**EXERCISE:**
Beginning with the line containing "800x448 pixels. How" and ending at the last line of the data, set down every line exactly, leaving out all pictures.

**DATA TO PROCESS:**
########

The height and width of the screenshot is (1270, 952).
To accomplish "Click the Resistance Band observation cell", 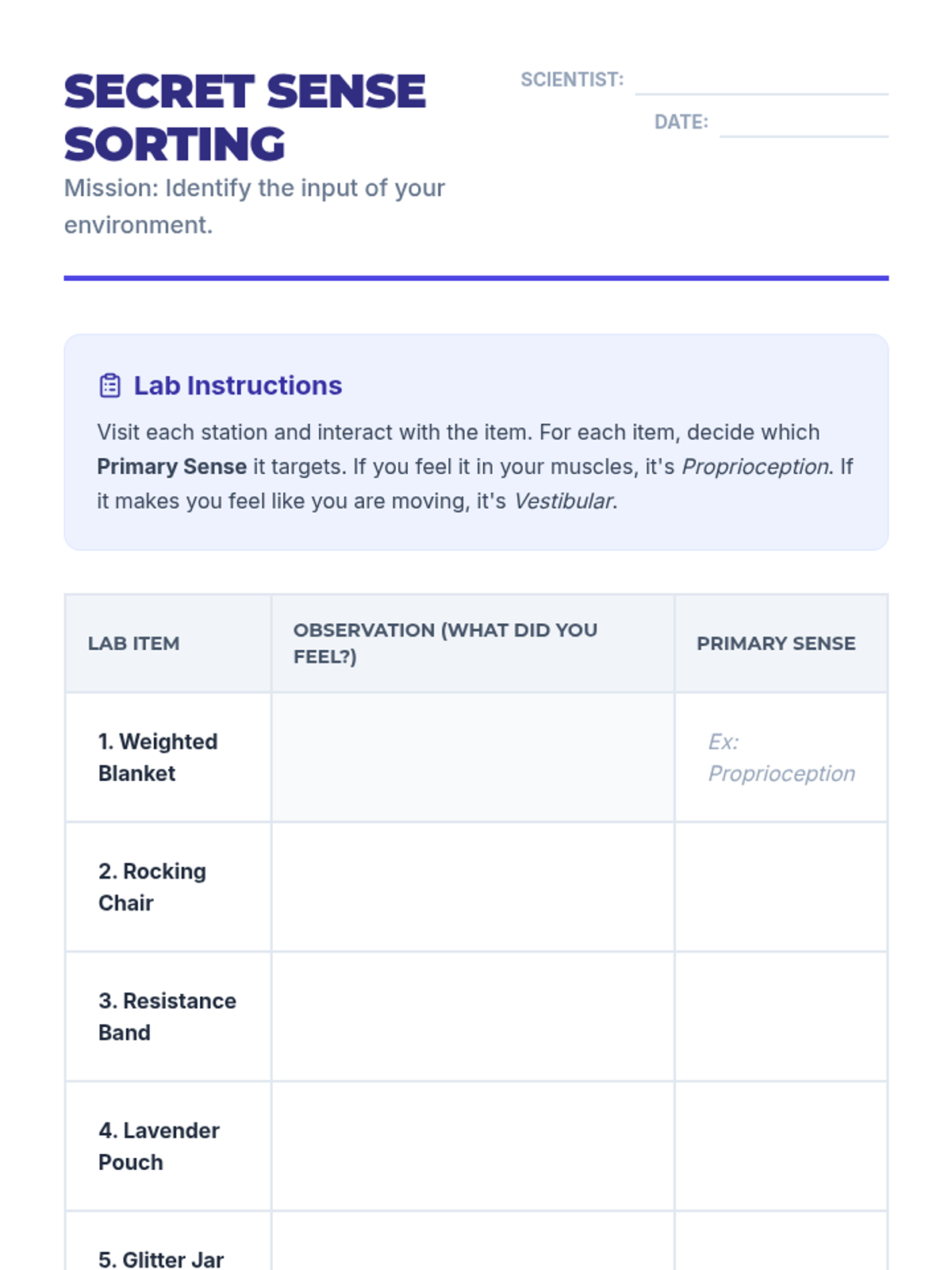I will [x=473, y=1017].
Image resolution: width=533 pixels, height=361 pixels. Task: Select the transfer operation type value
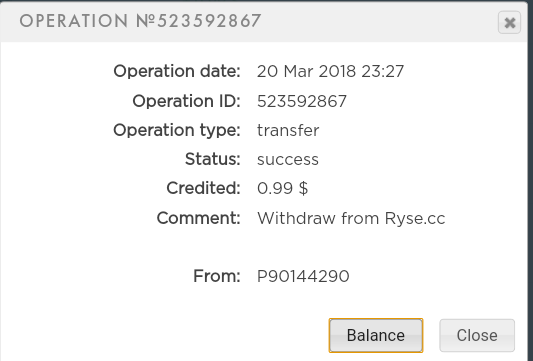tap(288, 130)
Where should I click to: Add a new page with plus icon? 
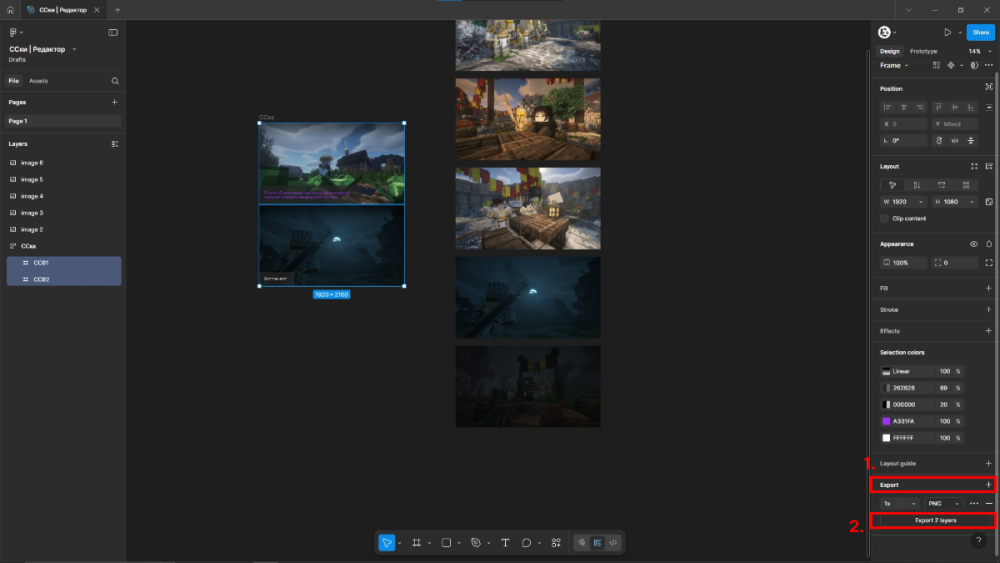click(114, 102)
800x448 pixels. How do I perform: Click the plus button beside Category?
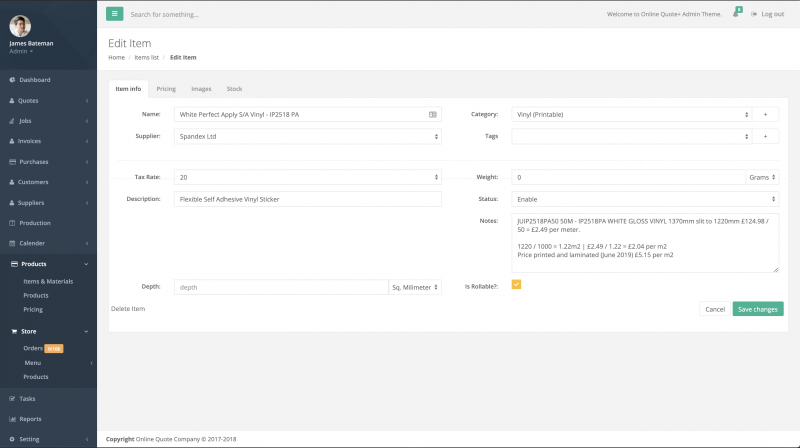pos(765,115)
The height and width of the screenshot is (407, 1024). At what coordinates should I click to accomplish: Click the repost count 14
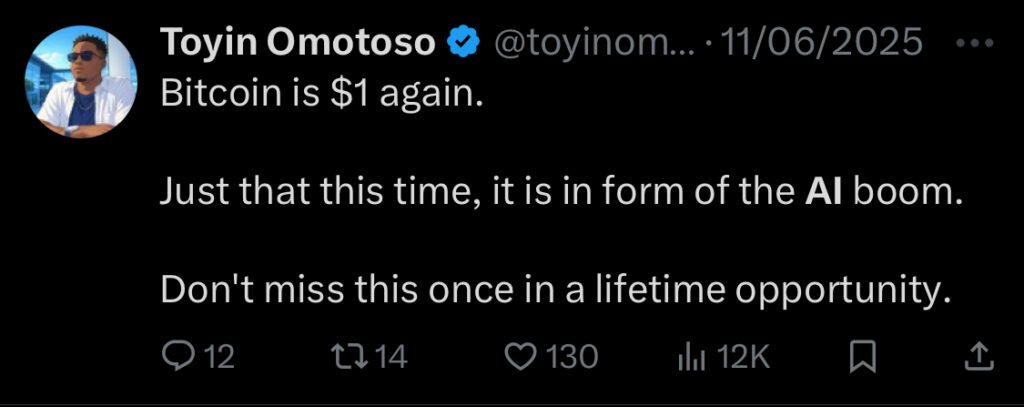pyautogui.click(x=391, y=357)
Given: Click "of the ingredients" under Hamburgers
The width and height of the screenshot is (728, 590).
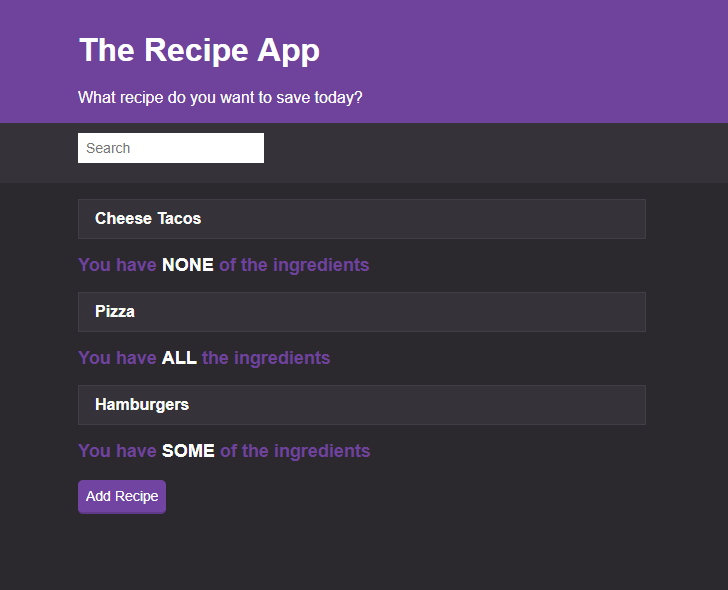Looking at the screenshot, I should (295, 451).
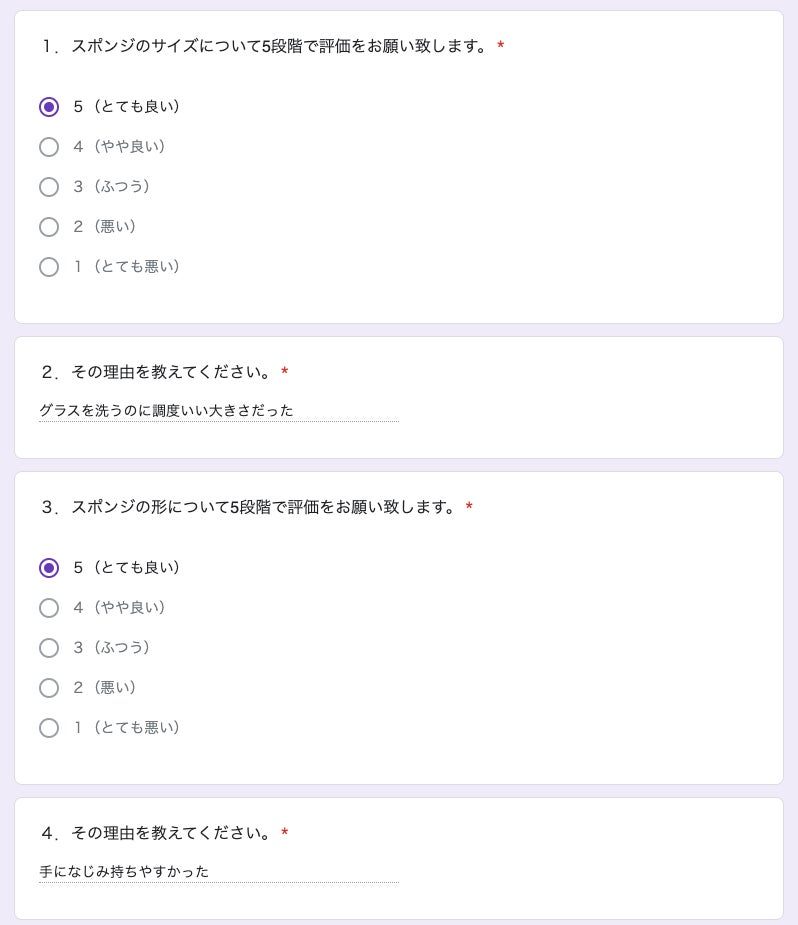The width and height of the screenshot is (798, 925).
Task: Select size rating 1 (とても悪い)
Action: pos(49,267)
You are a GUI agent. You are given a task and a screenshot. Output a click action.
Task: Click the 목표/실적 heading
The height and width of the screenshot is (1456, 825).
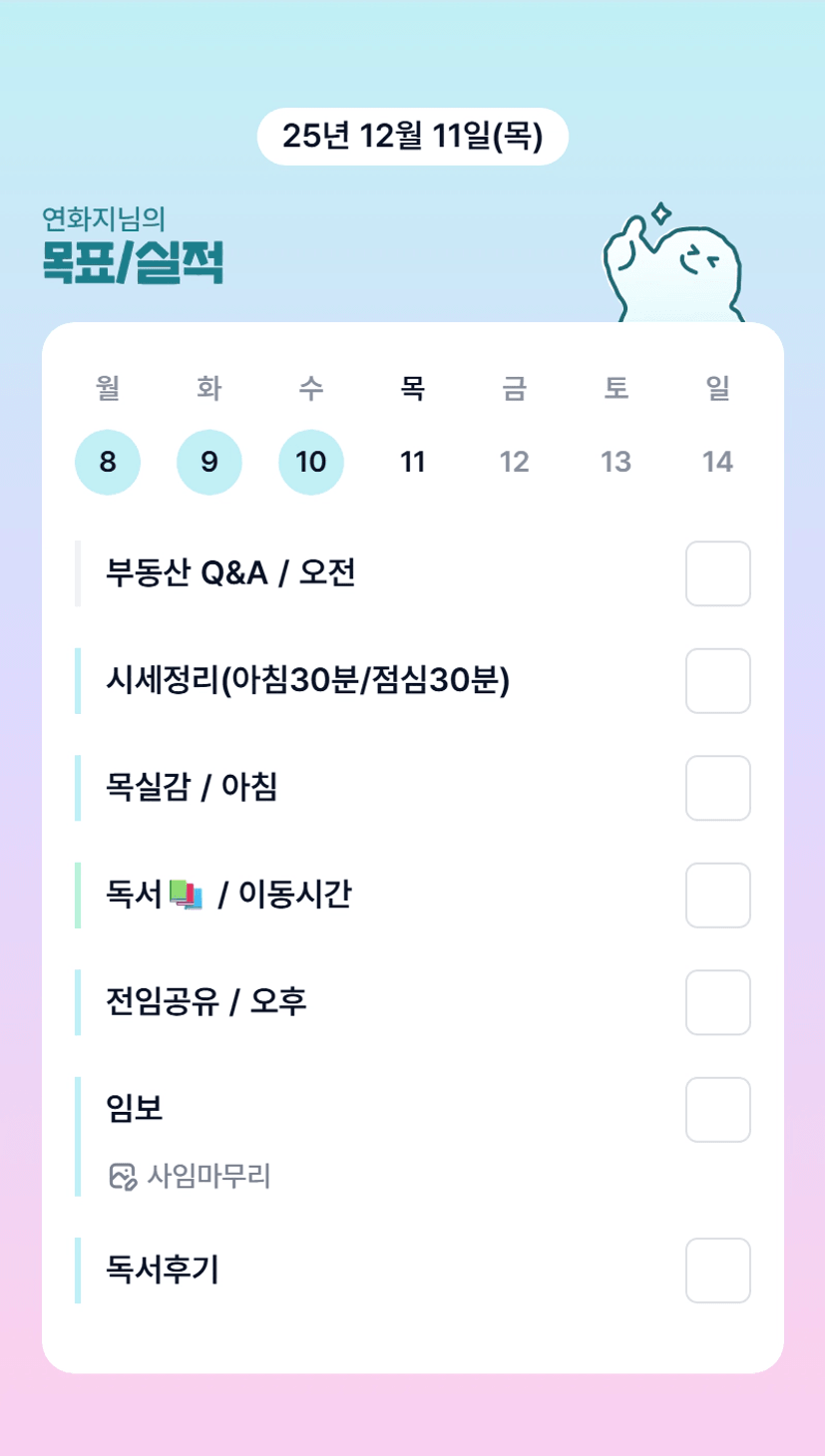(x=133, y=263)
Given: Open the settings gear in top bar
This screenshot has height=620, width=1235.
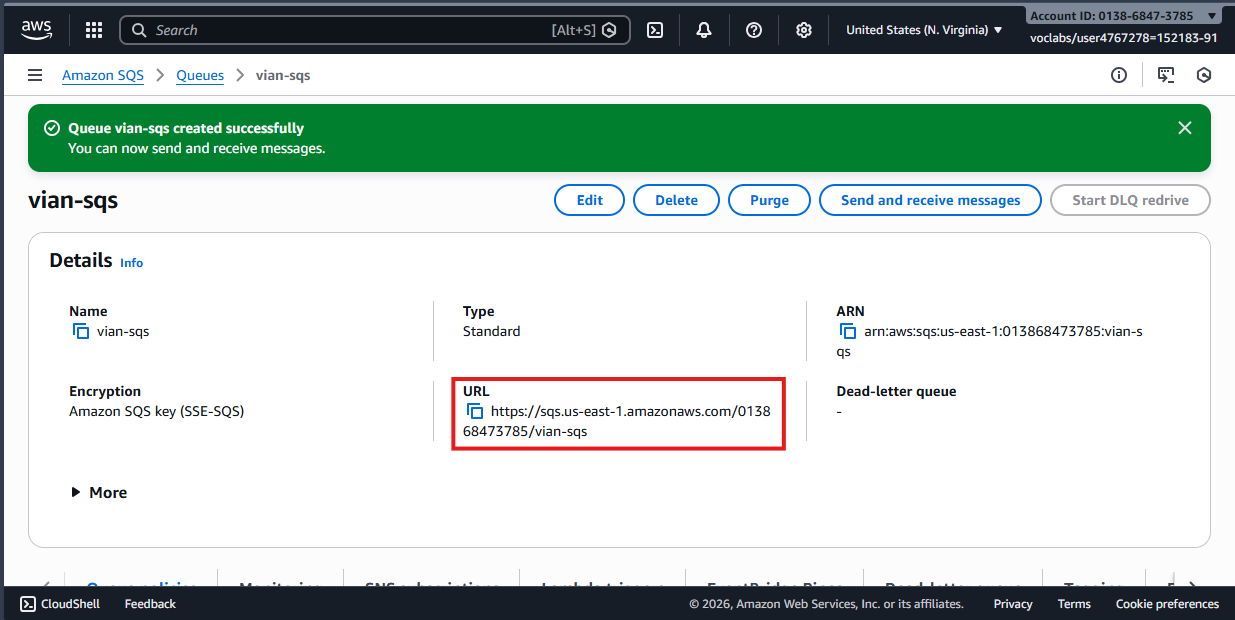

########

**RESULT OF THE TASK:**
800x448 pixels. How do I perform: Click the plus button beside Category?
pos(765,115)
The height and width of the screenshot is (407, 1024). At what coordinates should I click to accomplish: Click the repost count 14
pyautogui.click(x=391, y=357)
Given: Click "of the ingredients" under Hamburgers
The width and height of the screenshot is (728, 590).
Looking at the screenshot, I should (295, 451).
The width and height of the screenshot is (798, 925).
Task: Select size rating 1 (とても悪い)
Action: pos(49,267)
You are a GUI agent. You are given a task and a screenshot. Output a click action.
Task: Click the 목표/실적 heading
The height and width of the screenshot is (1456, 825).
(x=133, y=263)
Given: Open the settings gear in top bar
This screenshot has height=620, width=1235.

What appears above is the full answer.